What to do = Begin at the line containing "Task: Click the" in the data below and go on through the line containing "Where should I", repeating each line exactly; include both ends and no other line.

Working data =

- Opening Delimiter -

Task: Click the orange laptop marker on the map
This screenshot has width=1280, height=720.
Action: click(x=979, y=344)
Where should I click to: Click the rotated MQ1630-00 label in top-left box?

- Closing Delimiter -
- Opening Delimiter -

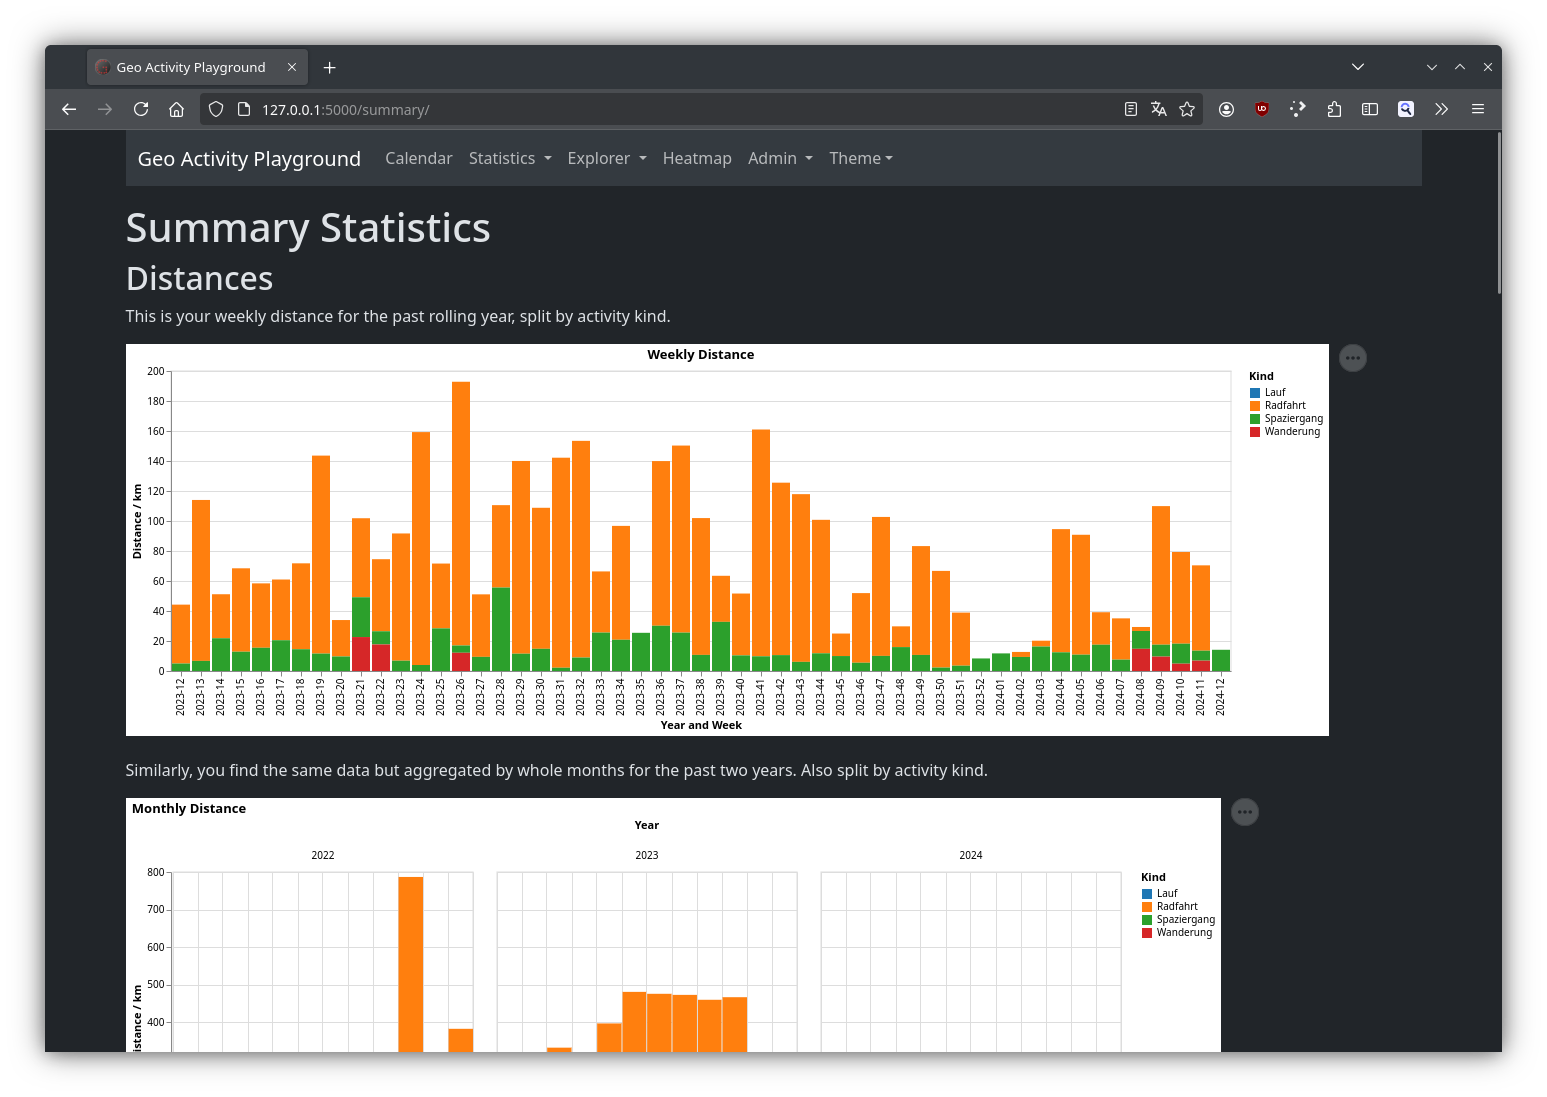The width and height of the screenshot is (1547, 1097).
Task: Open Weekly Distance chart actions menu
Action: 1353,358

- Closing Delimiter -

Response to the exercise =
Task: Click the orange laptop marker on the map
This screenshot has width=1280, height=720.
Action: click(x=979, y=344)
Where should I click to: Click the rotated MQ1630-00 label in top-left box?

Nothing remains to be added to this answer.